Inequality, inequity, and the “simpleton’s god of free markets

kristyReforming Global Finance

Editor’s note — The following is a piece from a conversation between Per Kurwoski and Angus Cunningham. For background on Per Kurwoski and his perspective, watch his video “Basel’s Monstrous Regulatory Mistake.

In your latest comment on an iMFdirect post, Per, you used the word “inequality”.

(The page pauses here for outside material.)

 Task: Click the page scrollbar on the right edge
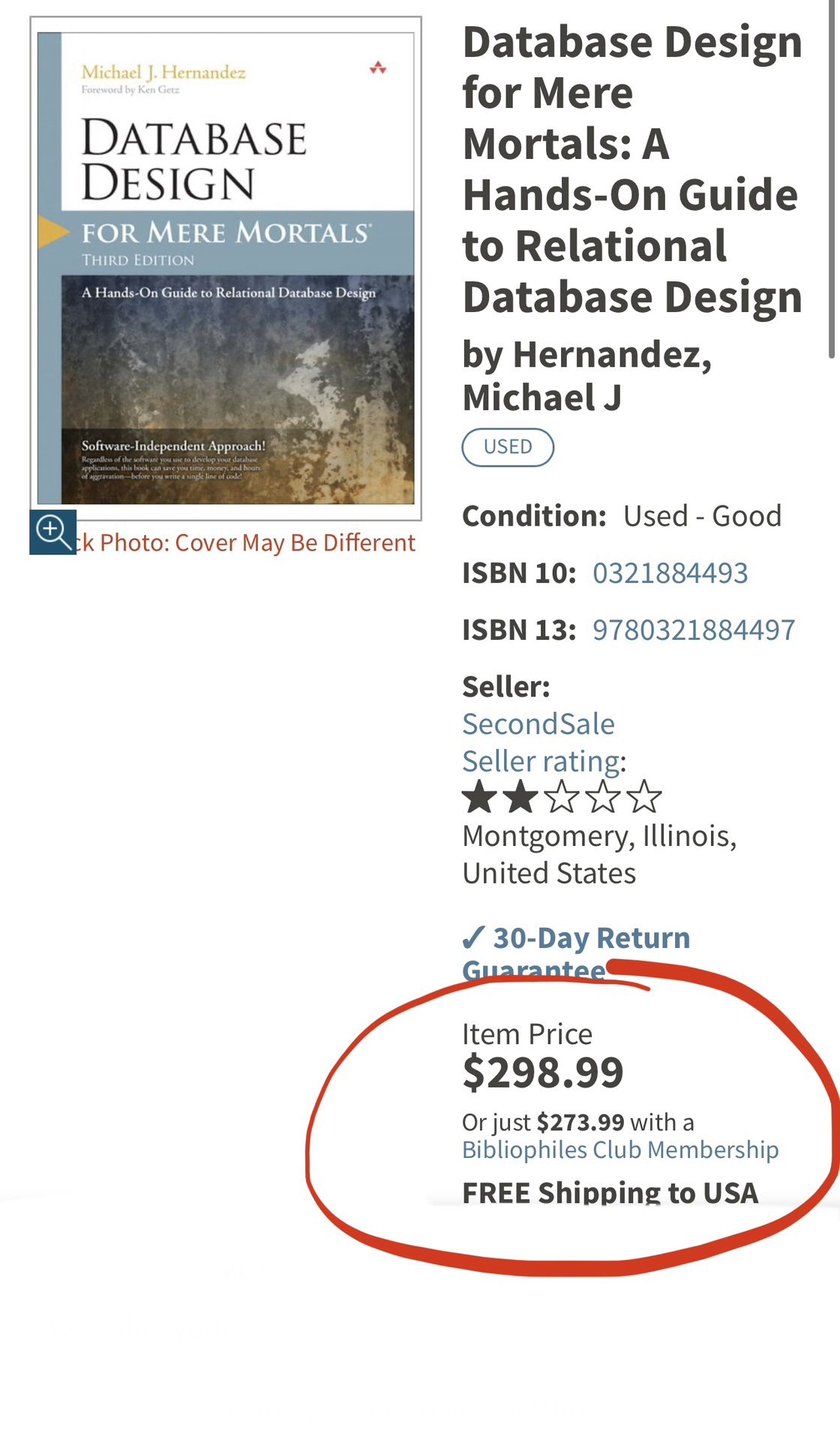click(x=832, y=180)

Yet I wonder if sometimes we use this word in financial-economic contexts when actually we would be clearer in conveying what we want and need to convey if we used the word “inequity”. It is both wasteful and inequitable that money is so easily available under the policies of the US and UK central banking authorities of quantitative easing because QE’s beneficiaries are people and/or organizations who, then having spare slugs of money to park, choosing to put QE’s largesse into speculation in energy, agricultural products, housing/land, and rare metals. There, they are causing price inflation that is painful to low-income people trying to buy the household essentials of food and fuel. See, for example, my overlay on an analysis that appeared recently on the SFO Federal Reserve bank’s website:

http://www.authentixcoaches.com/images/QE_Effect_on_Commodity_Prices_1104053.jpg

The purpose of QE was to prevent deflation and the job losses that would result from a deflationary spiral. Yet if QE has repaired the balance sheets of a flock of casino gamblers, it has done nothing yet to shore up the desperately thin reserves of people who are entirely innocent of the consequences of the folly, incompetence, and/or dishonesty of the callously insensitive frolic that is now known as the Great Recession, or the Crisis. This is, I believe, because the central bank authorities have not been acknowledging the inequity of giving banks unequal access to the largesse of central banks’ policies, QE or otherwise.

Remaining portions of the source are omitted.